* [SUPPLIED ENTRIES]:
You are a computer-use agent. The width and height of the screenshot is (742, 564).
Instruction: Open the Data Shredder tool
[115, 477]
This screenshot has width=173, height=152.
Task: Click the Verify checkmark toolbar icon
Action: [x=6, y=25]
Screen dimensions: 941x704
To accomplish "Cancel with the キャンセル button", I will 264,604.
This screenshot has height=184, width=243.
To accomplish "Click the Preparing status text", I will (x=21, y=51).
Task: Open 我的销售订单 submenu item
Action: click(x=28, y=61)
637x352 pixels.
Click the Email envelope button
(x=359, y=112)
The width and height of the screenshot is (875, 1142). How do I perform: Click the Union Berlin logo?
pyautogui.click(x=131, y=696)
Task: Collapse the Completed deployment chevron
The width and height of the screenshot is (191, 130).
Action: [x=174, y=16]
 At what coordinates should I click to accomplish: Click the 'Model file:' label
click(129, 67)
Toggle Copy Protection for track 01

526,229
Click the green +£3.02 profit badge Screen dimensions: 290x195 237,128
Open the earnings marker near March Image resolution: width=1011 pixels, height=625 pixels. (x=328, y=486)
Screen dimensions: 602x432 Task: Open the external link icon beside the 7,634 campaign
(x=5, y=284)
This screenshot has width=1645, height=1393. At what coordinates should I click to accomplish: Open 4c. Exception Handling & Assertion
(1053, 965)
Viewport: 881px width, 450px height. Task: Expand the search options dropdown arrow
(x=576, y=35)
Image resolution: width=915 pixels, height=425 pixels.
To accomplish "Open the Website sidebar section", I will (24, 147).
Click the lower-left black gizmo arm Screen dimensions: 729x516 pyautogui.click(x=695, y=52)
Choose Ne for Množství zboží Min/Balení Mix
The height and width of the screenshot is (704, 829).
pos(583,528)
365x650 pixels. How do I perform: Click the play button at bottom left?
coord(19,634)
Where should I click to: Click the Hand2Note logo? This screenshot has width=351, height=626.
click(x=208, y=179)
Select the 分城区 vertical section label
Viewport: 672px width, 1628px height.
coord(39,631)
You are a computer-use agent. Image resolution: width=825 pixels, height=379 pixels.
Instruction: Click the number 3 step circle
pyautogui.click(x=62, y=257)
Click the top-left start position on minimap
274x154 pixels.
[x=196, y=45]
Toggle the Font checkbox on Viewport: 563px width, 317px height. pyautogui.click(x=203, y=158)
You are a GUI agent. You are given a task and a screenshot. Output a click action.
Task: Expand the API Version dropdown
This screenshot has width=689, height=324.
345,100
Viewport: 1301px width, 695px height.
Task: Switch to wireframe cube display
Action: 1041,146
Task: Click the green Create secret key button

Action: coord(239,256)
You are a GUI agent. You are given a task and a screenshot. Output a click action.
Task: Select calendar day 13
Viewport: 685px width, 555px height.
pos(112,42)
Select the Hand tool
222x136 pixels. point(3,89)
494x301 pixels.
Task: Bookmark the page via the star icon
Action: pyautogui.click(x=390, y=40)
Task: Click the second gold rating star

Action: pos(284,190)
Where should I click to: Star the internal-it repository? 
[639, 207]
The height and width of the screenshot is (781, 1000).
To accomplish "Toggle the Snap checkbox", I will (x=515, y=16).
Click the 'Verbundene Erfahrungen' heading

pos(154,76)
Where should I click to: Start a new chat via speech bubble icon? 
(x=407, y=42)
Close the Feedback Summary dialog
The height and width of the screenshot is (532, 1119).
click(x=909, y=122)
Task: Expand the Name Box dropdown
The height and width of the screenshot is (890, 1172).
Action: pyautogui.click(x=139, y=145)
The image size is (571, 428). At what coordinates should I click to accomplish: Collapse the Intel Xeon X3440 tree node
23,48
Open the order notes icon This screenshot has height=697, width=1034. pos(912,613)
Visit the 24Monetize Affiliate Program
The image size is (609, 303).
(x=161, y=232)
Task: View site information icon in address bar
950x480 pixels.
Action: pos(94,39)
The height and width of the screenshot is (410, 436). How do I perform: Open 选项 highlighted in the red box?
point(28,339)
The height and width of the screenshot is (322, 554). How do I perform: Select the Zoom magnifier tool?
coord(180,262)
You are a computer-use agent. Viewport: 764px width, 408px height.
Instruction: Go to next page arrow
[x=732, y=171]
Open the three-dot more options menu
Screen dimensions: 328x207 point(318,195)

* [EXERCISE OBJECTIVE]:
Would you repeat each of the lines above exactly?

* [RESULT]:
You are a computer-use agent. The width and height of the screenshot is (742, 564).
Instruction: Open the Data Shredder tool
[115, 477]
This screenshot has width=173, height=152.
Task: Click the Verify checkmark toolbar icon
Action: [x=6, y=25]
Screen dimensions: 941x704
To accomplish "Cancel with the キャンセル button", I will 264,604.
This screenshot has height=184, width=243.
To accomplish "Click the Preparing status text", I will (x=21, y=51).
Task: Open 我的销售订单 submenu item
Action: click(x=28, y=61)
637x352 pixels.
Click the Email envelope button
(x=359, y=112)
The width and height of the screenshot is (875, 1142). How do I perform: Click the Union Berlin logo?
pyautogui.click(x=131, y=696)
Task: Collapse the Completed deployment chevron
The width and height of the screenshot is (191, 130).
Action: [x=174, y=16]
 At what coordinates should I click to accomplish: Click the 'Model file:' label
click(129, 67)
Toggle Copy Protection for track 01

526,229
Click the green +£3.02 profit badge Screen dimensions: 290x195 237,128
Open the earnings marker near March Image resolution: width=1011 pixels, height=625 pixels. (x=328, y=486)
Screen dimensions: 602x432 Task: Open the external link icon beside the 7,634 campaign
(x=5, y=284)
This screenshot has width=1645, height=1393. At what coordinates should I click to accomplish: Open 4c. Exception Handling & Assertion
(1053, 965)
Viewport: 881px width, 450px height. Task: Expand the search options dropdown arrow
(x=576, y=35)
Image resolution: width=915 pixels, height=425 pixels.
To accomplish "Open the Website sidebar section", I will (24, 147).
Click the lower-left black gizmo arm Screen dimensions: 729x516 pyautogui.click(x=695, y=52)
Choose Ne for Množství zboží Min/Balení Mix
The height and width of the screenshot is (704, 829).
pos(583,528)
365x650 pixels. How do I perform: Click the play button at bottom left?
coord(19,634)
Where should I click to: Click the Hand2Note logo? This screenshot has width=351, height=626.
click(x=208, y=179)
Select the 分城区 vertical section label
Viewport: 672px width, 1628px height.
coord(39,631)
You are a computer-use agent. Image resolution: width=825 pixels, height=379 pixels.
Instruction: Click the number 3 step circle
pyautogui.click(x=62, y=257)
Click the top-left start position on minimap
274x154 pixels.
[x=196, y=45]
Toggle the Font checkbox on Viewport: 563px width, 317px height. pyautogui.click(x=203, y=158)
You are a GUI agent. You are given a task and a screenshot. Output a click action.
Task: Expand the API Version dropdown
This screenshot has width=689, height=324.
345,100
Viewport: 1301px width, 695px height.
Task: Switch to wireframe cube display
Action: 1041,146
Task: Click the green Create secret key button

Action: coord(239,256)
You are a GUI agent. You are given a task and a screenshot. Output a click action.
Task: Select calendar day 13
Viewport: 685px width, 555px height.
pos(112,42)
Select the Hand tool
222x136 pixels. point(3,89)
494x301 pixels.
Task: Bookmark the page via the star icon
Action: pyautogui.click(x=390, y=40)
Task: Click the second gold rating star

Action: pos(284,190)
Where should I click to: Star the internal-it repository? 
[639, 207]
The height and width of the screenshot is (781, 1000).
To accomplish "Toggle the Snap checkbox", I will (x=515, y=16).
Click the 'Verbundene Erfahrungen' heading

pos(154,76)
Where should I click to: Start a new chat via speech bubble icon? 
(x=407, y=42)
Close the Feedback Summary dialog
The height and width of the screenshot is (532, 1119).
click(x=909, y=122)
Task: Expand the Name Box dropdown
The height and width of the screenshot is (890, 1172).
Action: pyautogui.click(x=139, y=145)
The image size is (571, 428). At what coordinates should I click to accomplish: Collapse the Intel Xeon X3440 tree node
23,48
Open the order notes icon This screenshot has height=697, width=1034. pos(912,613)
Visit the 24Monetize Affiliate Program
The image size is (609, 303).
(x=161, y=232)
Task: View site information icon in address bar
950x480 pixels.
Action: pos(94,39)
The height and width of the screenshot is (410, 436). How do I perform: Open 选项 highlighted in the red box?
point(28,339)
The height and width of the screenshot is (322, 554). How do I perform: Select the Zoom magnifier tool?
coord(180,262)
You are a computer-use agent. Viewport: 764px width, 408px height.
Instruction: Go to next page arrow
[x=732, y=171]
Open the three-dot more options menu
Screen dimensions: 328x207 point(318,195)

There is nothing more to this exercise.